Viviane ressalta que todo o sistema criado pela Sem Fronteiras exige apenas a instalação de softwares livres, algo que elimina limitações orçamentárias e tecnológicas, uma das principais barreiras para o uso da tecnologia nas escolas.

Inclusão digital do aluno ao professor

Para que o ciclo seja completo, os projetos de inclusão começam pelos professores. Antes de levar o sistema digital às escolas, a empresa faz um treinamento de 40 horas com todos os professores que utilizarão o software.

Esses professores aprendem não só a utilizar o software da empresa, mas também recebem orientações técnicas para a solução de problemas comuns nos equipamentos, já que muitos deles não têm intimidade com a tecnologia. “Essa semana, por exemplo, concluímos o treinamento com uma professora com mais de 80 anos de idade”, complementa Vanessa.

Sem Fronteiras

Imagem: Divulgação/Sem Fronteiras

Para os alunos, a inclusão não tem tanto foco no uso da tecnologia em si, já que é algo bastante intuitivo para as novas gerações, mas sim no uso responsável da web e das redes sociais.

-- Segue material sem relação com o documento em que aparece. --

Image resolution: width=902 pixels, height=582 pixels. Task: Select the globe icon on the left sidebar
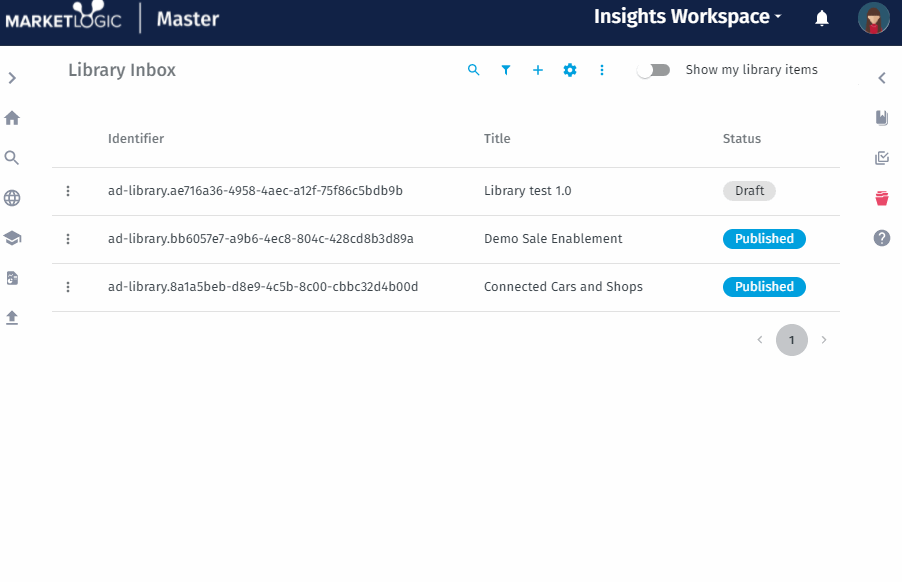[12, 198]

“Com base no plano de aulas, o professor pode estimular discussões sobre a responsabilidade de comentários em redes sociais, por exemplo, para que as crianças entendam que frases ofensivas devem ser evitadas”, diz Vanessa.

Responsabilidade social

Segundo Vivian Yamada, Gerente de Relacionamento da Sem Fronteiras, todos os projetos da empresa têm vida curta para que se mantenham atualizados. Os projetos são entregues para as escolas a cada bimestre, por isso, diversos temas atuais são apresentados nas aulas. Assim, o material escolar não fica com conteúdo defasado.

Dessa forma o sistema permite que o professor utilize a tecnologia para colocar em pauta assuntos atuais. “No ano passado, por exemplo, passamos a falar sobre as manifestações populares que ocorreram no país. A discussão se torna muito maior do que o conteúdo escolar” diz Vanessa. “Queremos que a criança entenda o seu papel social tendo lições de cidadania como instrumento para o conteúdo curricular”, complementa.

voto

Imagem: Divulgação/Sem Fronteiras

As lições trazem personagens que transformam o conteúdo escolar em algo mais lúdico e divertido para a criança. Para Vivian, isso faz com que os alunos absorvam mais aquilo que é apresentado em sala.

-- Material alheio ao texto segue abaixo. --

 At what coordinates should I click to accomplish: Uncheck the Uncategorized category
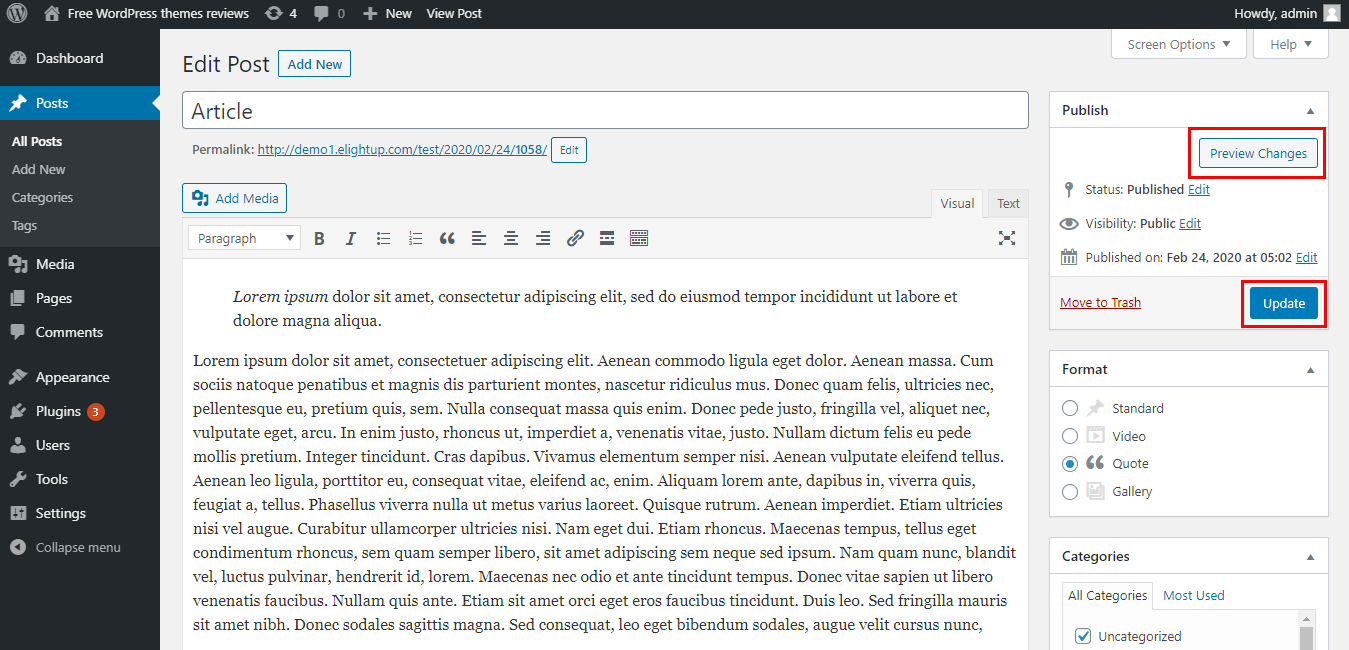point(1082,635)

O estímulo das crianças já surte efeitos. Vanessa cita o caso recente de uma cantina escolar que teve de adaptar seu cardápio por reivindicações dos alunos. “As crianças passaram pelo módulo de alimentação saudável e começaram a reclamar das opções oferecidas na cantina. A escola teve de passar a oferecer lanches mais saudáveis na hora do intervalo.”

Conteúdo além do plano de aulas

Além dos planos de aulas, os projetos da Sem Fronteiras contam com centenas de ferramentas complementares para que os professores melhorem o conteúdo de sua aula e não percam tempo procurando por elementos adequados para a faixa etária dos alunos.

São disponibilizados infográficos, animações, jogos educacionais, entre outras elementos. Um dos módulos complementares mostra o ciclo da água em animações com personagens lúdicos. Em outro, é possível ver a evolução de uma lagarta até que ela vire uma borboleta. Um editor de HQs permite que o professor crie seu próprio conteúdo usando personagens do dia a dia na sala de aula, seja para as próprias aulas ou para o uso em provas.

transito

Imagem: Divulgação/Sem Fronteiras

Para Vivian, a maior vantagem do sistema da Sem Fronteiras é que o aluno deixa de perceber o conteúdo escolar como algo desinteressante. “Ele não sente que está aprendendo. Em uma aula sobre o Calc (software livre de planilhas, semelhante ao Excel), ele está aprendendo a usar as ferramentas e fazer fórmulas, mas esse conteúdo é apresentado para ele como uma aula sobre o Lar”, diz ela enquanto mostra um módulo que traz o desenho de uma simpática casa e seus moradores.